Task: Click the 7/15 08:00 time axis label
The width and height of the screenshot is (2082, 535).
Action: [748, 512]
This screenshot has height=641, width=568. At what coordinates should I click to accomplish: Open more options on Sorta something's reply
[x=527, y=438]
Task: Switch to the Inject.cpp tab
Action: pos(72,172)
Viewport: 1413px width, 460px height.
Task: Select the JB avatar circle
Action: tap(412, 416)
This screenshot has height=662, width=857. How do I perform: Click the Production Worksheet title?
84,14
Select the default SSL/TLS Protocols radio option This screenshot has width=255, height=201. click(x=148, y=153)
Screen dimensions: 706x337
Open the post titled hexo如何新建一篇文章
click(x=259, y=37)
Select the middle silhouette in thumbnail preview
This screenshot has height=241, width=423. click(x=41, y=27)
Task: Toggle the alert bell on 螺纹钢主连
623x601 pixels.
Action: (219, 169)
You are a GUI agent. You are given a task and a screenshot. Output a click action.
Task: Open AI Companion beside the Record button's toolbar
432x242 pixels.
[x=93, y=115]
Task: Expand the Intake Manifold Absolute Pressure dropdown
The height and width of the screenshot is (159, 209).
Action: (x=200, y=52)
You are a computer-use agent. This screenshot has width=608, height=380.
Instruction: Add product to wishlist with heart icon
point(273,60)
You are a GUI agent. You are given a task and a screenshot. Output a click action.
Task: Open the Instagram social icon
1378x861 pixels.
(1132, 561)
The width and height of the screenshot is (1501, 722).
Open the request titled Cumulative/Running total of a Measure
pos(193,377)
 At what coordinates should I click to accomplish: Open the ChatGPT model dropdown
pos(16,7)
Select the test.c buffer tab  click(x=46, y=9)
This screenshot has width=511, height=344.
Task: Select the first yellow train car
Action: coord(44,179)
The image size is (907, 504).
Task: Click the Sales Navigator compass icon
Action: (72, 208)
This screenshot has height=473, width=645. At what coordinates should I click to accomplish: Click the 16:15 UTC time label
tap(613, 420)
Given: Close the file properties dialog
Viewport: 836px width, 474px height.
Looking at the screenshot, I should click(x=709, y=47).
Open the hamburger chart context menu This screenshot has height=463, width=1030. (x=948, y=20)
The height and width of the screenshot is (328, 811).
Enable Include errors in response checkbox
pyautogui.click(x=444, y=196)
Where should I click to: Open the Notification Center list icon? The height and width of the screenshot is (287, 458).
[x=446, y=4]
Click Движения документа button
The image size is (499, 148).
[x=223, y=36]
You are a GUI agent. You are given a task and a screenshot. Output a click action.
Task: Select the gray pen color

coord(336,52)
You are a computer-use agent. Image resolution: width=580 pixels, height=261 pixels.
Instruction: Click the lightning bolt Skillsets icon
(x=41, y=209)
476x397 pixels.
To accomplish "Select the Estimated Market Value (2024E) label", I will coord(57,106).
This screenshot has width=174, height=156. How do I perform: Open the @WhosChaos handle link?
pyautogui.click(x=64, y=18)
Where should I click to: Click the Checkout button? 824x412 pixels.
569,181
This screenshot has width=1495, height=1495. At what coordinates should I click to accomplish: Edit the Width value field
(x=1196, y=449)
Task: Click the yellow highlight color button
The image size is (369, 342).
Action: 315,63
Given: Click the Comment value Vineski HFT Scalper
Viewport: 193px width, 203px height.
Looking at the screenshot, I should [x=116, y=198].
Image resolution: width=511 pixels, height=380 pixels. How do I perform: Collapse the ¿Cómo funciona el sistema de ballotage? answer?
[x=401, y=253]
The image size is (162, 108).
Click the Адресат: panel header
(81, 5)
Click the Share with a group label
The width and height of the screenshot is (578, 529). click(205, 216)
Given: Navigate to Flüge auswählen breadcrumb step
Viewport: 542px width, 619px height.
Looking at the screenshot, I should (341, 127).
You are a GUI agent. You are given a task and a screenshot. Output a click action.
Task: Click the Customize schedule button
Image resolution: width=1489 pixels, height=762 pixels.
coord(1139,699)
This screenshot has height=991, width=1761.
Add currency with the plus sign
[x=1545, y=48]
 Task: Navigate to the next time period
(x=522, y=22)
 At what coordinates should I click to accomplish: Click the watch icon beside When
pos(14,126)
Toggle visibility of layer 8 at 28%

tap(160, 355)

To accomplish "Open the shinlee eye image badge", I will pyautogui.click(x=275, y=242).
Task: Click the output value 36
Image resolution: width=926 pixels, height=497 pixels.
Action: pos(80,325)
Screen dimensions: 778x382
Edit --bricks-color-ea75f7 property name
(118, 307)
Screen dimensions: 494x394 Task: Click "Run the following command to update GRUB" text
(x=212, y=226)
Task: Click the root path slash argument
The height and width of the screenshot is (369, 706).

==================================================

* _TASK TO CARRY OUT_:
Your response should consist of the whole listing, repeated exactly.

* _EXERCISE RESPONSE_:
Task: Click the 7/15 08:00 time axis label
The width and height of the screenshot is (2082, 535).
Action: [748, 512]
This screenshot has height=641, width=568. At what coordinates should I click to accomplish: Open more options on Sorta something's reply
[x=527, y=438]
Task: Switch to the Inject.cpp tab
Action: pos(72,172)
Viewport: 1413px width, 460px height.
Task: Select the JB avatar circle
Action: tap(412, 416)
This screenshot has height=662, width=857. How do I perform: Click the Production Worksheet title?
84,14
Select the default SSL/TLS Protocols radio option This screenshot has width=255, height=201. click(x=148, y=153)
Screen dimensions: 706x337
Open the post titled hexo如何新建一篇文章
click(x=259, y=37)
Select the middle silhouette in thumbnail preview
This screenshot has height=241, width=423. click(x=41, y=27)
Task: Toggle the alert bell on 螺纹钢主连
623x601 pixels.
Action: (219, 169)
You are a GUI agent. You are given a task and a screenshot. Output a click action.
Task: Open AI Companion beside the Record button's toolbar
432x242 pixels.
[x=93, y=115]
Task: Expand the Intake Manifold Absolute Pressure dropdown
The height and width of the screenshot is (159, 209).
Action: (x=200, y=52)
You are a computer-use agent. This screenshot has width=608, height=380.
Instruction: Add product to wishlist with heart icon
point(273,60)
You are a GUI agent. You are given a task and a screenshot. Output a click action.
Task: Open the Instagram social icon
1378x861 pixels.
(1132, 561)
The width and height of the screenshot is (1501, 722).
Open the request titled Cumulative/Running total of a Measure
pos(193,377)
 At what coordinates should I click to accomplish: Open the ChatGPT model dropdown
pos(16,7)
Select the test.c buffer tab  click(x=46, y=9)
This screenshot has width=511, height=344.
Task: Select the first yellow train car
Action: coord(44,179)
The image size is (907, 504).
Task: Click the Sales Navigator compass icon
Action: (72, 208)
This screenshot has height=473, width=645. At what coordinates should I click to accomplish: Click the 16:15 UTC time label
tap(613, 420)
Given: Close the file properties dialog
Viewport: 836px width, 474px height.
Looking at the screenshot, I should click(x=709, y=47).
Open the hamburger chart context menu This screenshot has height=463, width=1030. (x=948, y=20)
The height and width of the screenshot is (328, 811).
Enable Include errors in response checkbox
pyautogui.click(x=444, y=196)
Where should I click to: Open the Notification Center list icon? The height and width of the screenshot is (287, 458).
[x=446, y=4]
Click Движения документа button
The image size is (499, 148).
[x=223, y=36]
You are a GUI agent. You are given a task and a screenshot. Output a click action.
Task: Select the gray pen color

coord(336,52)
You are a computer-use agent. Image resolution: width=580 pixels, height=261 pixels.
Instruction: Click the lightning bolt Skillsets icon
(x=41, y=209)
476x397 pixels.
To accomplish "Select the Estimated Market Value (2024E) label", I will coord(57,106).
This screenshot has width=174, height=156. How do I perform: Open the @WhosChaos handle link?
pyautogui.click(x=64, y=18)
Where should I click to: Click the Checkout button? 824x412 pixels.
569,181
This screenshot has width=1495, height=1495. At what coordinates should I click to accomplish: Edit the Width value field
(x=1196, y=449)
Task: Click the yellow highlight color button
The image size is (369, 342).
Action: 315,63
Given: Click the Comment value Vineski HFT Scalper
Viewport: 193px width, 203px height.
Looking at the screenshot, I should [x=116, y=198].
Image resolution: width=511 pixels, height=380 pixels. How do I perform: Collapse the ¿Cómo funciona el sistema de ballotage? answer?
[x=401, y=253]
The image size is (162, 108).
Click the Адресат: panel header
(81, 5)
Click the Share with a group label
The width and height of the screenshot is (578, 529). click(205, 216)
Given: Navigate to Flüge auswählen breadcrumb step
Viewport: 542px width, 619px height.
Looking at the screenshot, I should (341, 127).
You are a GUI agent. You are given a task and a screenshot. Output a click action.
Task: Click the Customize schedule button
Image resolution: width=1489 pixels, height=762 pixels.
coord(1139,699)
This screenshot has height=991, width=1761.
Add currency with the plus sign
[x=1545, y=48]
 Task: Navigate to the next time period
(x=522, y=22)
 At what coordinates should I click to accomplish: Click the watch icon beside When
pos(14,126)
Toggle visibility of layer 8 at 28%

tap(160, 355)

To accomplish "Open the shinlee eye image badge", I will pyautogui.click(x=275, y=242).
Task: Click the output value 36
Image resolution: width=926 pixels, height=497 pixels.
Action: pos(80,325)
Screen dimensions: 778x382
Edit --bricks-color-ea75f7 property name
(118, 307)
Screen dimensions: 494x394 Task: Click "Run the following command to update GRUB" text
(x=212, y=226)
Task: Click the root path slash argument
The height and width of the screenshot is (369, 706).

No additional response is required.